5 Replies to “Lockdown or no lockdown Filipinos remain helpless against COVID-19”

  1. By and large the countries that have seemingly done well in fighting the virus have authoritarian governments, at least to a degree, and disciplined people.

  2. “This is why problems are never solved in the Philippines. A nation of hypocrites will never come together to work towards common goals.”

    You are seeing the facts in the country as it is, and yet you do not see socialistic initiative actions as solutions. That boggles me alot.

  3. “What the leaders do, the people will follow”…they usually say. Most of our leaders, have no self discipline, are amoral, working mostly for their self interests. Some are big time scammers; “in the pockets” of greedy oligarchs, like Lugaw Robredo, and the Aquinos…. Some are just plain thieves and crooks….like : Mar Roxas, Porky Drilon, Hontivirus, Pangilinan, Trillanes, Leila de Lima, etc…

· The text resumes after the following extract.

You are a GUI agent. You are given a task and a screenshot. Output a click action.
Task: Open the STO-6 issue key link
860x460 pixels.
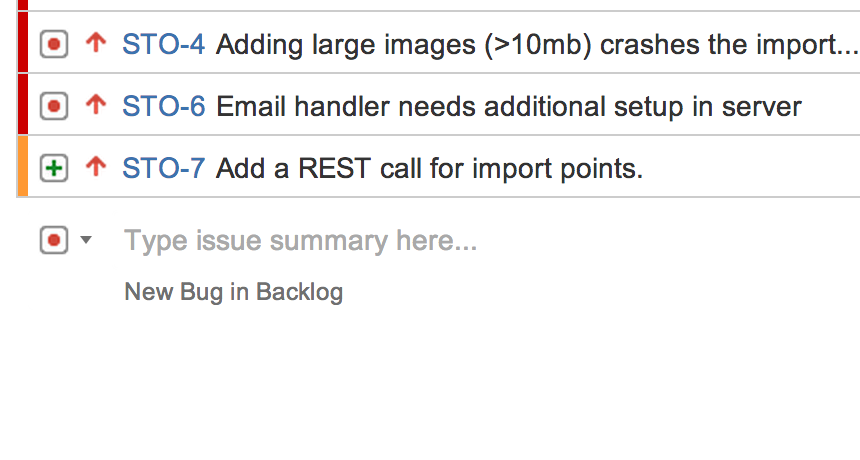coord(164,105)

    How can these people, lead us, by their examples ?

    If you clean and discipline the top; the body will surely follow. The late Pres. Marcos was right, when he had this motto : ” Sa ikauunlad ng bayan, dsiplina ang kailangan”…

    Without enforcement of the laws; and a disciplined leadership and people….we will be going nowhere, as we are now !

  4. quarantine and social distancing in a dense population. There’s no puzzle why that can’t really work. So what’s the argument between govt and medical workers?

  5. All I can say is you hit the nail right on the head. All these rhetorics and “prayers and hope” are bullshit. The Philippines is spiraling down a bottomless pit of hopelessness were the only possible end is when the country is overrun by another and the people become subservient to another master. I thank God I will no longer be around to witness that heartbreaking event.